__Exercise objective__
After the line containing "Given: Open the Brokers menu", write nothing more; before it, reproduce every line of the material below exactly, starting with the first.

-.-.-

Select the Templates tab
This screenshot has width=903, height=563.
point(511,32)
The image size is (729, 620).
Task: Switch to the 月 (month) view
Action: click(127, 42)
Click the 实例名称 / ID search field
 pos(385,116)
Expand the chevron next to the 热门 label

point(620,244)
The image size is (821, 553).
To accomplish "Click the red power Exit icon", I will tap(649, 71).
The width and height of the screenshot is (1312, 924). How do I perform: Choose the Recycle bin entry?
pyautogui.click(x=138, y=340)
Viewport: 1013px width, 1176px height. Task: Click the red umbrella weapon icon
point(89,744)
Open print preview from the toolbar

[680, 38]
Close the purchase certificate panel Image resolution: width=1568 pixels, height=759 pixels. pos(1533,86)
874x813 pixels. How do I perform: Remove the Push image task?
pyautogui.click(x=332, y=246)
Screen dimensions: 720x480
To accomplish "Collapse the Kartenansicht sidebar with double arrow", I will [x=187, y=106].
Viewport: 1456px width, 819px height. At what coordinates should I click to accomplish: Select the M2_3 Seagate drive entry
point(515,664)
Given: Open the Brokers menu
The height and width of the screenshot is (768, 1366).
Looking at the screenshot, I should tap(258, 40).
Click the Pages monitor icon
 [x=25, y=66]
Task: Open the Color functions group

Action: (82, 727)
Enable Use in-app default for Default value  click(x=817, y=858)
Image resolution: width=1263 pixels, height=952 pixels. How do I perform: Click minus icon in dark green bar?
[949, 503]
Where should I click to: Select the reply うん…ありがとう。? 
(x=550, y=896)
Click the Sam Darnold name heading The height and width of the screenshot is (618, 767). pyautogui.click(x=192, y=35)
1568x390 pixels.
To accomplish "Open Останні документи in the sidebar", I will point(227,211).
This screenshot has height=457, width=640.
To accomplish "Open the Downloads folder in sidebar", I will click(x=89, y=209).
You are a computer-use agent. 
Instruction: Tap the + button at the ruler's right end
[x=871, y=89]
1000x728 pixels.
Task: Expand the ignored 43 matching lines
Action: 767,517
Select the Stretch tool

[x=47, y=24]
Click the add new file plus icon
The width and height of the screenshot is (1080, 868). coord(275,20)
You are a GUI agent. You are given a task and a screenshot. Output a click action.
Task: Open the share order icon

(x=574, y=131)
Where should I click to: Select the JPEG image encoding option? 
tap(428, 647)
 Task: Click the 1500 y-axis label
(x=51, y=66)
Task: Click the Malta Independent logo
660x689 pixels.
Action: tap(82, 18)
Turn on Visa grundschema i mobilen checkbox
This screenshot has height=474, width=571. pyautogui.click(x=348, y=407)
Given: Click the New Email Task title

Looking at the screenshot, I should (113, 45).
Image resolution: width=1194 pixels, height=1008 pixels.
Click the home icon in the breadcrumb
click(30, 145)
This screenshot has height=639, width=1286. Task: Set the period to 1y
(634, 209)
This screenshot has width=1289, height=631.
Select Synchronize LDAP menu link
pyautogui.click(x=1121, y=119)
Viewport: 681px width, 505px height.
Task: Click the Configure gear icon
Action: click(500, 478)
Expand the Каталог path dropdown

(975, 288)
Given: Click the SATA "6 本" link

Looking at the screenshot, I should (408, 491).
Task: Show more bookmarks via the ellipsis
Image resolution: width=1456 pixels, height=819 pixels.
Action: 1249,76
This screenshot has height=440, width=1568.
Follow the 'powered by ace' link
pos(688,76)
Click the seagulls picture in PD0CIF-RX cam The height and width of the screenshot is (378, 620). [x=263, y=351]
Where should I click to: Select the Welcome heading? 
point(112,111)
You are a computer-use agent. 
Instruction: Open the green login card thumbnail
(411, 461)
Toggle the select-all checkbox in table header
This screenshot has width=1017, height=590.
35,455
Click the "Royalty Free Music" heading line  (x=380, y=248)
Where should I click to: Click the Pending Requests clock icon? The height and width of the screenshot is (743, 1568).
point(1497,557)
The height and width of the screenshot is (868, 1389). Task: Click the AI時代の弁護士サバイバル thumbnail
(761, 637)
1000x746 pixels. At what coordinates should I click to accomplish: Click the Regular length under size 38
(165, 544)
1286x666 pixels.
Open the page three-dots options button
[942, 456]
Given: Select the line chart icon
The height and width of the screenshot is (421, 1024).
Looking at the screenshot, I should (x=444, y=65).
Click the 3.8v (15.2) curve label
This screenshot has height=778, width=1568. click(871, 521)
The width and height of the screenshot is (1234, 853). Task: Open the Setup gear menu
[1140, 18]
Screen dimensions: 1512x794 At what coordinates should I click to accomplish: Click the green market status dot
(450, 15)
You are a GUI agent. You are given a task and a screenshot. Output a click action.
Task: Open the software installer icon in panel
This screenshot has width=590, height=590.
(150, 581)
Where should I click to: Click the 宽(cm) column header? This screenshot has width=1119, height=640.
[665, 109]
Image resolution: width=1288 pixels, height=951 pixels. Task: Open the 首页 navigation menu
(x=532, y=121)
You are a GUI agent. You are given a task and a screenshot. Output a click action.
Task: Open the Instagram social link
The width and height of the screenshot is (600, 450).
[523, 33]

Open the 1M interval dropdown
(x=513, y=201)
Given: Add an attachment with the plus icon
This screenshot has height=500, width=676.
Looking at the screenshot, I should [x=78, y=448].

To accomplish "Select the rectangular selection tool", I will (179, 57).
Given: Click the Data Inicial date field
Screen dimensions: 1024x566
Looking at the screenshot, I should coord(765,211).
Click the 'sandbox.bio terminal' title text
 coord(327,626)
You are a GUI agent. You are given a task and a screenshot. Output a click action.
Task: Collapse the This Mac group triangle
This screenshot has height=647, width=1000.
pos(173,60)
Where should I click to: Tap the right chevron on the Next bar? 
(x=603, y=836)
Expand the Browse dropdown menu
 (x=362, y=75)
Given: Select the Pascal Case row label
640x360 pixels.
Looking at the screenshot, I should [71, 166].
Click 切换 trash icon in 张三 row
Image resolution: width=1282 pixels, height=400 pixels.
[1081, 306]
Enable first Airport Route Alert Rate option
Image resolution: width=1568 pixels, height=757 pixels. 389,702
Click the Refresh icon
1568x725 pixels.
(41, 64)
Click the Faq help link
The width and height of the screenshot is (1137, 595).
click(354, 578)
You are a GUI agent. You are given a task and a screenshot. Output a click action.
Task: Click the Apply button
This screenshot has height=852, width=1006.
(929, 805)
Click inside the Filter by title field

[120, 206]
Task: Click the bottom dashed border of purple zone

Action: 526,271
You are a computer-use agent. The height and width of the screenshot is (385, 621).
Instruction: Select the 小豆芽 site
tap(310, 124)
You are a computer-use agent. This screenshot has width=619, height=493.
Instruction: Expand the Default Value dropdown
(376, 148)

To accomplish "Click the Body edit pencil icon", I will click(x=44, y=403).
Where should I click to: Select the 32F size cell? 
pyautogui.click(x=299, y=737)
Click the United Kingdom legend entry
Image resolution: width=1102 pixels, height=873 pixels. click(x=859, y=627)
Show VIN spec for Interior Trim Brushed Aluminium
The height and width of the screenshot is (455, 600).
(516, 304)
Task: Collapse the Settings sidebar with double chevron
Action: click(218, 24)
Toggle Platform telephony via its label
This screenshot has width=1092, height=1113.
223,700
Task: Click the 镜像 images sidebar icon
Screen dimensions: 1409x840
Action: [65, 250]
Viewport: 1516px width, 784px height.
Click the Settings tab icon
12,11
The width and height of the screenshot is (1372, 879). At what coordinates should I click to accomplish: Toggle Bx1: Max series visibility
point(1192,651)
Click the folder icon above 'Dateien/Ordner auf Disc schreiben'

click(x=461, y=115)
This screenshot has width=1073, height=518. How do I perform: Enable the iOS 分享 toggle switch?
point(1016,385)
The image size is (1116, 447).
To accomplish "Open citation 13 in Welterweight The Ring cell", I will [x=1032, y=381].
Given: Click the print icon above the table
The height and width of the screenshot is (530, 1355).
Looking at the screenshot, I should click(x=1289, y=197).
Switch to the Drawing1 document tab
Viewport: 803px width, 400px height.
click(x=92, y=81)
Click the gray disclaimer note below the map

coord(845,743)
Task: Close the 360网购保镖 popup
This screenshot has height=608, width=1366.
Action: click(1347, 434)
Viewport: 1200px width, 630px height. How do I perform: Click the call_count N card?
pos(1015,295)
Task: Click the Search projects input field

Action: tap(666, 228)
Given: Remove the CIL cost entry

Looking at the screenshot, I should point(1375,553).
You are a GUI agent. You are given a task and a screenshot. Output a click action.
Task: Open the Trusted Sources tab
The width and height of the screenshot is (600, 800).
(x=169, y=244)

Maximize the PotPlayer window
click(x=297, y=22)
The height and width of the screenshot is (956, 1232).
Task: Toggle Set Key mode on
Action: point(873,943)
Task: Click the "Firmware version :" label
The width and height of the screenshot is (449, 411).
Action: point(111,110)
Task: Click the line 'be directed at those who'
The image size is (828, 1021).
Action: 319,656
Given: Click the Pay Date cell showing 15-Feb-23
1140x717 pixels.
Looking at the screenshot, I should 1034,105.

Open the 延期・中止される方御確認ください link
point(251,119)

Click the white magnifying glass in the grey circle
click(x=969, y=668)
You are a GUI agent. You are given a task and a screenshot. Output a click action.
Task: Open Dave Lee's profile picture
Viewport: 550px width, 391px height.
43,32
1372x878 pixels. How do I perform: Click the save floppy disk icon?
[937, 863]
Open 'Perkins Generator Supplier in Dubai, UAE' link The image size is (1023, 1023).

-.-.-

__Solved problem__
Select the Templates tab
This screenshot has width=903, height=563.
point(511,32)
The image size is (729, 620).
Task: Switch to the 月 (month) view
Action: click(127, 42)
Click the 实例名称 / ID search field
 pos(385,116)
Expand the chevron next to the 热门 label

point(620,244)
The image size is (821, 553).
To accomplish "Click the red power Exit icon", I will tap(649, 71).
The width and height of the screenshot is (1312, 924). How do I perform: Choose the Recycle bin entry?
pyautogui.click(x=138, y=340)
Viewport: 1013px width, 1176px height. Task: Click the red umbrella weapon icon
point(89,744)
Open print preview from the toolbar

[680, 38]
Close the purchase certificate panel Image resolution: width=1568 pixels, height=759 pixels. pos(1533,86)
874x813 pixels. How do I perform: Remove the Push image task?
pyautogui.click(x=332, y=246)
Screen dimensions: 720x480
To accomplish "Collapse the Kartenansicht sidebar with double arrow", I will [x=187, y=106].
Viewport: 1456px width, 819px height. At what coordinates should I click to accomplish: Select the M2_3 Seagate drive entry
point(515,664)
Given: Open the Brokers menu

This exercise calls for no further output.